### DIRECTIONS FOR THIS TASK
Please return all of the records verbatim, with the pictures omitted.

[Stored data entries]
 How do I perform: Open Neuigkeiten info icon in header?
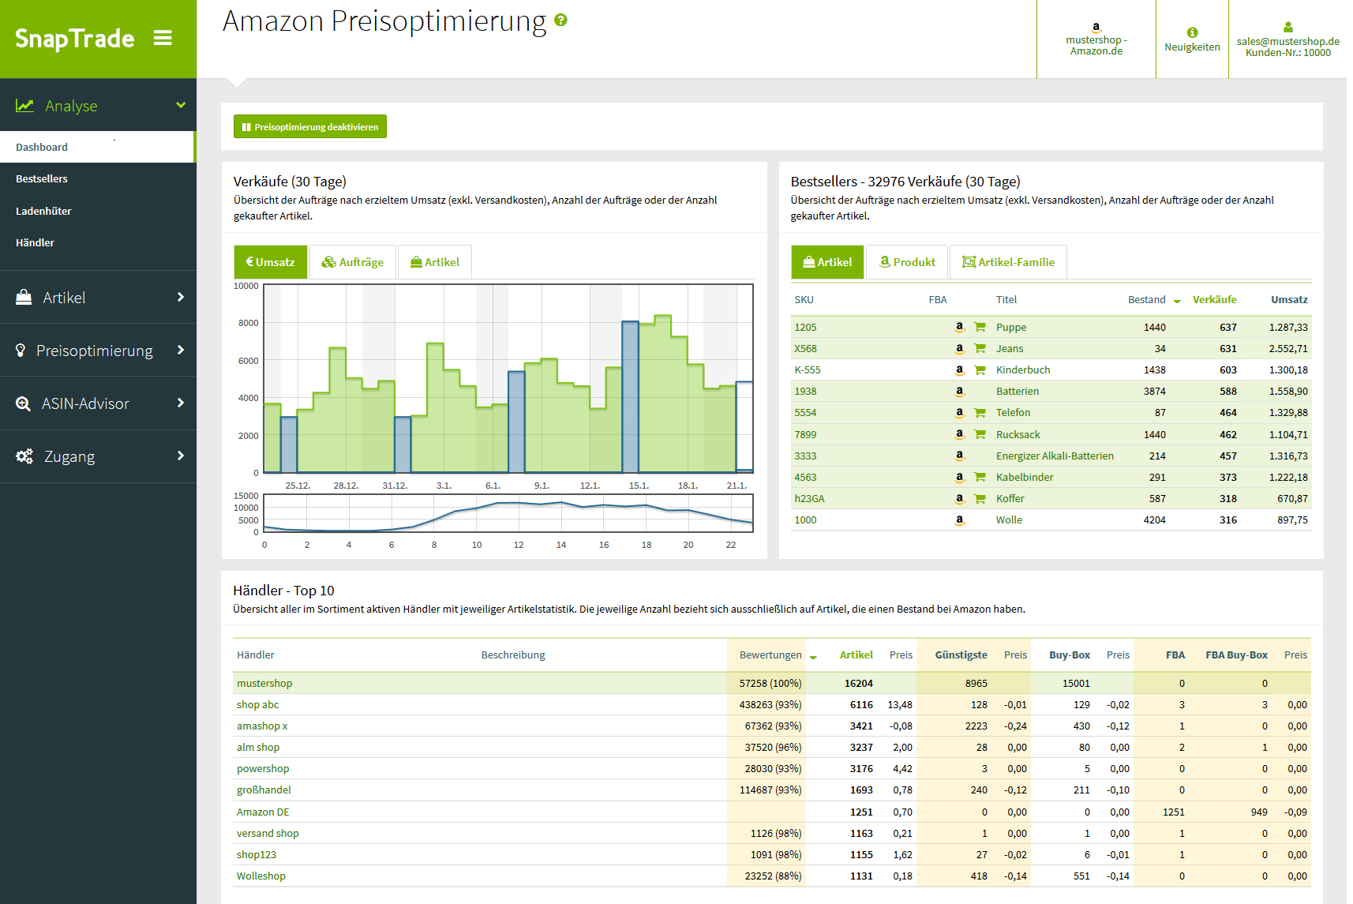(x=1192, y=32)
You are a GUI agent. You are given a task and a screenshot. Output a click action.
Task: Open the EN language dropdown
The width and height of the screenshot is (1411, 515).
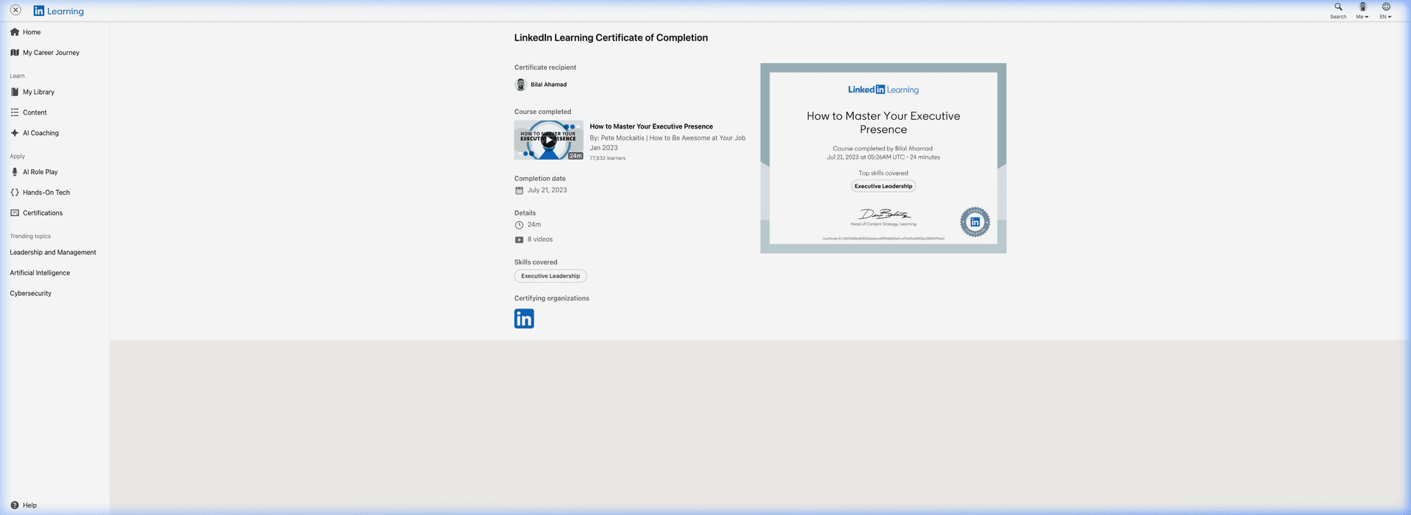click(x=1385, y=11)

### SOLUTION FOR THIS EXERCISE
 How do I perform: Open Neuigkeiten info icon in header?
(x=1192, y=32)
You are a GUI agent. You are given a task and a screenshot. Output a click action.
Task: Open the EN language dropdown
The width and height of the screenshot is (1411, 515).
click(x=1385, y=11)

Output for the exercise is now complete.